● About this exercise
The response must contain the complete data, printed exactly.

Records from a data source:
• • • • •

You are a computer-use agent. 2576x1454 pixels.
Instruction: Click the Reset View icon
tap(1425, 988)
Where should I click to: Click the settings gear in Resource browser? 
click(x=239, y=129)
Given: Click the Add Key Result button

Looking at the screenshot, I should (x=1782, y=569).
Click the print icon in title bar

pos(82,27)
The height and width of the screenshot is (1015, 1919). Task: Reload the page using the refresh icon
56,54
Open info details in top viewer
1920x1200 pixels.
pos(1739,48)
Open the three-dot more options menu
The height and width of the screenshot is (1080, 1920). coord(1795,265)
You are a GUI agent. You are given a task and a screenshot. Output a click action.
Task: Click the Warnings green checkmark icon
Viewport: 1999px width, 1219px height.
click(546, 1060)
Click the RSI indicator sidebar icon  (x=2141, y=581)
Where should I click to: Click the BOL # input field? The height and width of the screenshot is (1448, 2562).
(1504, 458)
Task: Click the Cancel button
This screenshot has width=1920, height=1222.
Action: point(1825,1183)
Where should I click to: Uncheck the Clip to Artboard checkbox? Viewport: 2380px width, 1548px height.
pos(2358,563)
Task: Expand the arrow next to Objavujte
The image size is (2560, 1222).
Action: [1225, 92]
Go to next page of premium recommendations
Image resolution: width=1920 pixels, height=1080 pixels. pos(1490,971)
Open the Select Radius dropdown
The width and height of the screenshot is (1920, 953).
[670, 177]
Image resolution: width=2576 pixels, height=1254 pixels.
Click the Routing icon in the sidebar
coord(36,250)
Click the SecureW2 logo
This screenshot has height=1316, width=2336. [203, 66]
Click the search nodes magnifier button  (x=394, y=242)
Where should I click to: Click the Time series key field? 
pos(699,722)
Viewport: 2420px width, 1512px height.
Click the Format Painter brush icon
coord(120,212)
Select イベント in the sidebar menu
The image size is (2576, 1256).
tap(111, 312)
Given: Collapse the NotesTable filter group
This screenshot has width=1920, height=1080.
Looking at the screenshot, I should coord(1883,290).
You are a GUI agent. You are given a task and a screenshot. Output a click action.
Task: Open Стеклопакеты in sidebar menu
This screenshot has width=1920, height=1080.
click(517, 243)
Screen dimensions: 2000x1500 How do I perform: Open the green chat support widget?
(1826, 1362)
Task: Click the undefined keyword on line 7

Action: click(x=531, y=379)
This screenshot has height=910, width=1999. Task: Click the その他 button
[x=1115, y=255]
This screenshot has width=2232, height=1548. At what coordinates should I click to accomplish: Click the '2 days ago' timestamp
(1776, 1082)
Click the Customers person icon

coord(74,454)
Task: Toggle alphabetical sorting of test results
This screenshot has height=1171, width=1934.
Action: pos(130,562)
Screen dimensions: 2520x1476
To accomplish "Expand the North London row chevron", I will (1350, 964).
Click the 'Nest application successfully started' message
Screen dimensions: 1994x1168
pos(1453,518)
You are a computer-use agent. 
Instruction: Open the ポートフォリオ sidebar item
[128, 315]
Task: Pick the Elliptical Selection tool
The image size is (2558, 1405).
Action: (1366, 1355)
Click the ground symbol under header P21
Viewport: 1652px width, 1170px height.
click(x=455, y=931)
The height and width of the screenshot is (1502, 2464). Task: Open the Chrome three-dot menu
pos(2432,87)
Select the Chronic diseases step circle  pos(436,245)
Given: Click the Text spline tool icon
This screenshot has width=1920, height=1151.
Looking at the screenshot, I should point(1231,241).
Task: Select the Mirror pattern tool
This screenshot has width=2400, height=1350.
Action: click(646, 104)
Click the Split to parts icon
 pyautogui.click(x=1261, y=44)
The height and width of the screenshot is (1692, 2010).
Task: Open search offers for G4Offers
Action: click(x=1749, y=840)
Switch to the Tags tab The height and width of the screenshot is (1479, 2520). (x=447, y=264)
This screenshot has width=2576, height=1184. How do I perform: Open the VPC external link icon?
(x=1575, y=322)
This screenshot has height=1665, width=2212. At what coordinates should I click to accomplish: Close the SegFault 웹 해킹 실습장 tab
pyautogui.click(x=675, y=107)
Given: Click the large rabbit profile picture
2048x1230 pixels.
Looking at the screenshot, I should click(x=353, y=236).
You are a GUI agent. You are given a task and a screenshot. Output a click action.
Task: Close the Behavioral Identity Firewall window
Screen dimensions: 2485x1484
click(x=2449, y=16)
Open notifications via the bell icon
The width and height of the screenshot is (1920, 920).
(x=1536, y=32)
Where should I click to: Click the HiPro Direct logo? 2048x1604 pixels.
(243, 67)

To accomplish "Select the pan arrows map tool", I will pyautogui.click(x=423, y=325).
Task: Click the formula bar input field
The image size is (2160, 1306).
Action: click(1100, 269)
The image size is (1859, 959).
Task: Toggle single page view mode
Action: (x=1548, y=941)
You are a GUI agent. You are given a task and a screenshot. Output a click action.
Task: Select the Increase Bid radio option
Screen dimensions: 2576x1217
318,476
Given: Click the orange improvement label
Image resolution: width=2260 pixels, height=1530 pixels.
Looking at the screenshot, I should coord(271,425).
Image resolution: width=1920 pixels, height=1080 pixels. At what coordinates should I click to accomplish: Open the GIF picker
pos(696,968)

• • • • •

● Exercise result
You are a computer-use agent. 2576x1454 pixels.
Instruction: Click the Reset View icon
tap(1425, 988)
Where should I click to: Click the settings gear in Resource browser? 
click(x=239, y=129)
Given: Click the Add Key Result button

Looking at the screenshot, I should (x=1782, y=569).
Click the print icon in title bar

pos(82,27)
The height and width of the screenshot is (1015, 1919). Task: Reload the page using the refresh icon
56,54
Open info details in top viewer
1920x1200 pixels.
pos(1739,48)
Open the three-dot more options menu
The height and width of the screenshot is (1080, 1920). coord(1795,265)
You are a GUI agent. You are given a task and a screenshot. Output a click action.
Task: Click the Warnings green checkmark icon
Viewport: 1999px width, 1219px height.
click(546, 1060)
Click the RSI indicator sidebar icon  (x=2141, y=581)
Where should I click to: Click the BOL # input field? The height and width of the screenshot is (1448, 2562).
(1504, 458)
Task: Click the Cancel button
This screenshot has width=1920, height=1222.
Action: point(1825,1183)
Where should I click to: Uncheck the Clip to Artboard checkbox? Viewport: 2380px width, 1548px height.
pos(2358,563)
Task: Expand the arrow next to Objavujte
The image size is (2560, 1222).
Action: [1225, 92]
Go to next page of premium recommendations
Image resolution: width=1920 pixels, height=1080 pixels. pos(1490,971)
Open the Select Radius dropdown
The width and height of the screenshot is (1920, 953).
[670, 177]
Image resolution: width=2576 pixels, height=1254 pixels.
Click the Routing icon in the sidebar
coord(36,250)
Click the SecureW2 logo
This screenshot has height=1316, width=2336. [203, 66]
Click the search nodes magnifier button  (x=394, y=242)
Where should I click to: Click the Time series key field? 
pos(699,722)
Viewport: 2420px width, 1512px height.
Click the Format Painter brush icon
coord(120,212)
Select イベント in the sidebar menu
The image size is (2576, 1256).
tap(111, 312)
Given: Collapse the NotesTable filter group
This screenshot has width=1920, height=1080.
Looking at the screenshot, I should coord(1883,290).
You are a GUI agent. You are given a task and a screenshot. Output a click action.
Task: Open Стеклопакеты in sidebar menu
This screenshot has width=1920, height=1080.
click(517, 243)
Screen dimensions: 2000x1500 How do I perform: Open the green chat support widget?
(1826, 1362)
Task: Click the undefined keyword on line 7

Action: click(x=531, y=379)
This screenshot has height=910, width=1999. Task: Click the その他 button
[x=1115, y=255]
This screenshot has width=2232, height=1548. At what coordinates should I click to accomplish: Click the '2 days ago' timestamp
(1776, 1082)
Click the Customers person icon

coord(74,454)
Task: Toggle alphabetical sorting of test results
This screenshot has height=1171, width=1934.
Action: pos(130,562)
Screen dimensions: 2520x1476
To accomplish "Expand the North London row chevron", I will (1350, 964).
Click the 'Nest application successfully started' message
Screen dimensions: 1994x1168
pos(1453,518)
You are a computer-use agent. 
Instruction: Open the ポートフォリオ sidebar item
[128, 315]
Task: Pick the Elliptical Selection tool
The image size is (2558, 1405).
Action: (1366, 1355)
Click the ground symbol under header P21
Viewport: 1652px width, 1170px height.
click(x=455, y=931)
The height and width of the screenshot is (1502, 2464). Task: Open the Chrome three-dot menu
pos(2432,87)
Select the Chronic diseases step circle  pos(436,245)
Given: Click the Text spline tool icon
This screenshot has width=1920, height=1151.
Looking at the screenshot, I should point(1231,241).
Task: Select the Mirror pattern tool
This screenshot has width=2400, height=1350.
Action: click(646, 104)
Click the Split to parts icon
 pyautogui.click(x=1261, y=44)
The height and width of the screenshot is (1692, 2010).
Task: Open search offers for G4Offers
Action: click(x=1749, y=840)
Switch to the Tags tab The height and width of the screenshot is (1479, 2520). (x=447, y=264)
This screenshot has width=2576, height=1184. How do I perform: Open the VPC external link icon?
(x=1575, y=322)
This screenshot has height=1665, width=2212. At what coordinates should I click to accomplish: Close the SegFault 웹 해킹 실습장 tab
pyautogui.click(x=675, y=107)
Given: Click the large rabbit profile picture
2048x1230 pixels.
Looking at the screenshot, I should click(x=353, y=236).
You are a GUI agent. You are given a task and a screenshot. Output a click action.
Task: Close the Behavioral Identity Firewall window
Screen dimensions: 2485x1484
click(x=2449, y=16)
Open notifications via the bell icon
The width and height of the screenshot is (1920, 920).
(x=1536, y=32)
Where should I click to: Click the HiPro Direct logo? 2048x1604 pixels.
(243, 67)

To accomplish "Select the pan arrows map tool", I will pyautogui.click(x=423, y=325).
Task: Click the formula bar input field
The image size is (2160, 1306).
Action: click(1100, 269)
The image size is (1859, 959).
Task: Toggle single page view mode
Action: (x=1548, y=941)
You are a GUI agent. You are given a task and a screenshot. Output a click action.
Task: Select the Increase Bid radio option
Screen dimensions: 2576x1217
318,476
Given: Click the orange improvement label
Image resolution: width=2260 pixels, height=1530 pixels.
Looking at the screenshot, I should coord(271,425).
Image resolution: width=1920 pixels, height=1080 pixels. At what coordinates should I click to accomplish: Open the GIF picker
pos(696,968)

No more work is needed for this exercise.